Королева-регентша ответила:

— Но ведь тем самым вы косвенно обвиняете и меня, коронованную регентшу этой страны, в том, что я терплю такие преступные безобразия.

— Отчего же, Мадам? — воскликнул Петр. — Разве я обвиняю Вас косвенно? Я обвиняю Вас прямо и бескомпромиссно в том, что Вы, проводя свою политику, слушаетесь фаворитов — то Кончини, то Гамбарини — и тем самым способствуете превращению Франции в австрийскую и испанскую колонию, чтобы папе и Габсбургам уже ничто не мешало объявить войну протестантскому северу Европы!
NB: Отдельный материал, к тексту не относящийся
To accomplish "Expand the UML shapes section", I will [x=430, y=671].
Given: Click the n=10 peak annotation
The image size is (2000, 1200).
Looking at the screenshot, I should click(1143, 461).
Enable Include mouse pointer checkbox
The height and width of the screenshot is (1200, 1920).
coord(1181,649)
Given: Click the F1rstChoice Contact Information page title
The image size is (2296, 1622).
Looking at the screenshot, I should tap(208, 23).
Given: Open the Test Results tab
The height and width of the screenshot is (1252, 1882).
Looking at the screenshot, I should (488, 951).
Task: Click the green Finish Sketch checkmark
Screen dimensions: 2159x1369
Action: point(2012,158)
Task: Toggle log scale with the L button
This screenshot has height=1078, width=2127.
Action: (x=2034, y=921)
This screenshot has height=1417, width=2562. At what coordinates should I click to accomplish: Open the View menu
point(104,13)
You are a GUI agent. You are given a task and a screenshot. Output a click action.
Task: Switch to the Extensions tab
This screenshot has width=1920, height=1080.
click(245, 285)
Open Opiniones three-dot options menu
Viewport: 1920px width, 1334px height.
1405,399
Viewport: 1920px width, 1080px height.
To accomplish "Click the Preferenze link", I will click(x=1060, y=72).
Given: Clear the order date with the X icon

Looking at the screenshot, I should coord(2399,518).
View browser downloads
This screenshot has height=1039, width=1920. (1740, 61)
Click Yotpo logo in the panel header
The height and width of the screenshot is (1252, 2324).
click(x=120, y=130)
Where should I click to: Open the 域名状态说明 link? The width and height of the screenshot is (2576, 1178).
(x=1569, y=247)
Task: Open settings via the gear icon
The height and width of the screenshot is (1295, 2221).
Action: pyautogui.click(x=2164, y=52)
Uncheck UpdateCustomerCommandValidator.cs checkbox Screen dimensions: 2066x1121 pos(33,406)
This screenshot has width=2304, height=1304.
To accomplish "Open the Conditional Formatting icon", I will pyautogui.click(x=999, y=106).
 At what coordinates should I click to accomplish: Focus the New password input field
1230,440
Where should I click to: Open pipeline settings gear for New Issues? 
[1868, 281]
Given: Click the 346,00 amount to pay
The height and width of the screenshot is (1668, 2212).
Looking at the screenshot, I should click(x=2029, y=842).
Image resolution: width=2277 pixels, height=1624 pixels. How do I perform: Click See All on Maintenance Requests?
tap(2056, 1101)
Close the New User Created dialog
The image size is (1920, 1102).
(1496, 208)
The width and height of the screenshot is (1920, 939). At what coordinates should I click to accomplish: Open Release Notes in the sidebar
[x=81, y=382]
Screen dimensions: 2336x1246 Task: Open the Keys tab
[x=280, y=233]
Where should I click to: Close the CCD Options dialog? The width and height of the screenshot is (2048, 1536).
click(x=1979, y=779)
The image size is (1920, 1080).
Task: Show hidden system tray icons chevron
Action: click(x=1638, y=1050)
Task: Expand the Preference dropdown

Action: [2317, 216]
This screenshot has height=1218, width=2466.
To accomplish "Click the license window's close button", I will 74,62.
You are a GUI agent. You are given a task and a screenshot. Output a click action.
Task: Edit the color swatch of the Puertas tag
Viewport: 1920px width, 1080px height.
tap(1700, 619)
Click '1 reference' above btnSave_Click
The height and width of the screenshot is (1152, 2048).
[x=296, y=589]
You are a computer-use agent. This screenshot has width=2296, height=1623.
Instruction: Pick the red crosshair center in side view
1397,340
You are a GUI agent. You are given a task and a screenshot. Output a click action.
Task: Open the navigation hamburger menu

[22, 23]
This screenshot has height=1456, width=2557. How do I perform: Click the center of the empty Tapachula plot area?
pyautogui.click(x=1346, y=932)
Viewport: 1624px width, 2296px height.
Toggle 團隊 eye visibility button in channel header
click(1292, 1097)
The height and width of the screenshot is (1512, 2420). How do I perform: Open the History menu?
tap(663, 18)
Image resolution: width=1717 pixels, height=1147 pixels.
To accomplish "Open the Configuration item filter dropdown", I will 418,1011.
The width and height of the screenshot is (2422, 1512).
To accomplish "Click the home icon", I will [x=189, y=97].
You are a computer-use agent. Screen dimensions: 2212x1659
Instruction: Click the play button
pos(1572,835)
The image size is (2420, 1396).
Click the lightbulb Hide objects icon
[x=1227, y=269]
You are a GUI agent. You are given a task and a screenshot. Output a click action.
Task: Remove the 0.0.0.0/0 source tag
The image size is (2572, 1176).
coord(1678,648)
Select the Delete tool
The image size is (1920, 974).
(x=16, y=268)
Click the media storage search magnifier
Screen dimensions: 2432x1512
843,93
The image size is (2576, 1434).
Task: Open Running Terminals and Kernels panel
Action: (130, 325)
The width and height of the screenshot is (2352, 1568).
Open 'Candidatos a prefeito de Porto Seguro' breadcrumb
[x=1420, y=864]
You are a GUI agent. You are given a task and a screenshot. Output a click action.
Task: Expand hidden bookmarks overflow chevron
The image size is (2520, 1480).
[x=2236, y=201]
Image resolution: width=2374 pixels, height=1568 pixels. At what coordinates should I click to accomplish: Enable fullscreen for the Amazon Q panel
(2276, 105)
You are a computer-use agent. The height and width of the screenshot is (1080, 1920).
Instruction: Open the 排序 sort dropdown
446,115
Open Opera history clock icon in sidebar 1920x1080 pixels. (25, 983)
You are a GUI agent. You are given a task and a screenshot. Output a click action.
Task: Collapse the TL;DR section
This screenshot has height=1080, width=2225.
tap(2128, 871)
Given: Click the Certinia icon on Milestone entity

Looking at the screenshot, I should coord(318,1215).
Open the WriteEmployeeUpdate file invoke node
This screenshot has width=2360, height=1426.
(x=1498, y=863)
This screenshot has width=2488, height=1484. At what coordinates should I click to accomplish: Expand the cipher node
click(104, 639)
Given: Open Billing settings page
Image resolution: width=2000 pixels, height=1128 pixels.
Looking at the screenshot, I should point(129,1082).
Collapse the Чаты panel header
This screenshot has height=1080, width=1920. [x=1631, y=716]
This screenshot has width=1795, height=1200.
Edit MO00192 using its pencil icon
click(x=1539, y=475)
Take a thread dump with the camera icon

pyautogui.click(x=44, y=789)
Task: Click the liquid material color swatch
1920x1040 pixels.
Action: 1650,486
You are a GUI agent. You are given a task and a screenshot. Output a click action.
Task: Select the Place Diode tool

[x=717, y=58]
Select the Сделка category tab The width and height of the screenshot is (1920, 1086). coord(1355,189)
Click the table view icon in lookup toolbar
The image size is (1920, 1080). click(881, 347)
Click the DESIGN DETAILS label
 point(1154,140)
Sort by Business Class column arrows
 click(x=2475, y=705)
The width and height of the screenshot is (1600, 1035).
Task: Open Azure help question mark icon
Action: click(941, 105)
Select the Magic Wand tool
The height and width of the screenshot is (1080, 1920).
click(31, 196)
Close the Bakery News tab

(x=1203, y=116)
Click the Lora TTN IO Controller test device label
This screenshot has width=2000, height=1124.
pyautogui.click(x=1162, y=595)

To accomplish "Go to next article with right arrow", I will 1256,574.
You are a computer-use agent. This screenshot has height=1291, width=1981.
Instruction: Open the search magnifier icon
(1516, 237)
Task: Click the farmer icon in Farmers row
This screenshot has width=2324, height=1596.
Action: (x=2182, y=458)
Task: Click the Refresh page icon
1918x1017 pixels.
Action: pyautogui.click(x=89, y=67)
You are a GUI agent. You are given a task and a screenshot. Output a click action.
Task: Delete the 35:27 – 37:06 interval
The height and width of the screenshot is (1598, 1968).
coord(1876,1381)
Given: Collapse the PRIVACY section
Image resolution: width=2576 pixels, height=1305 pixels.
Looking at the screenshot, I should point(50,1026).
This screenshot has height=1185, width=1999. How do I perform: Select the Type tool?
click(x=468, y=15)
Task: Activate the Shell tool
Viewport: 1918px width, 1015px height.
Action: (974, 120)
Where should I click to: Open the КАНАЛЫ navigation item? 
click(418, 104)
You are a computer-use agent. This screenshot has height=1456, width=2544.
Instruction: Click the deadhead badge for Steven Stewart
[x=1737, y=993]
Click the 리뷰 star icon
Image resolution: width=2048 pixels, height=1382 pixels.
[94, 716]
В шуме, который подняло возмущенное и перепуганное общество, потонули слова «браво, браво!», которыми мальчик-король, устремив очи горе и потрясая в воздухе кулачками, приветствовал гневное заявление Петра.

— Господин де Кукан, — сказала королева-регентша, когда снова воцарилась тишина. — Довольно одного моего жеста, чтоб за эти грубости вам раскаленными клещами вырвали язык. Но в моей стране, то есть в той стране, где правлю я, орудия пыток являются не средством наказания или мести, но инструментом поиска и установления правды; однако вы уже сами сказали о себе более чем достаточно правды. По моему суждению, вы просто сошли с ума от страха перед муками дознания; ничем другим ваше безрассудное заявление я объяснить не могу.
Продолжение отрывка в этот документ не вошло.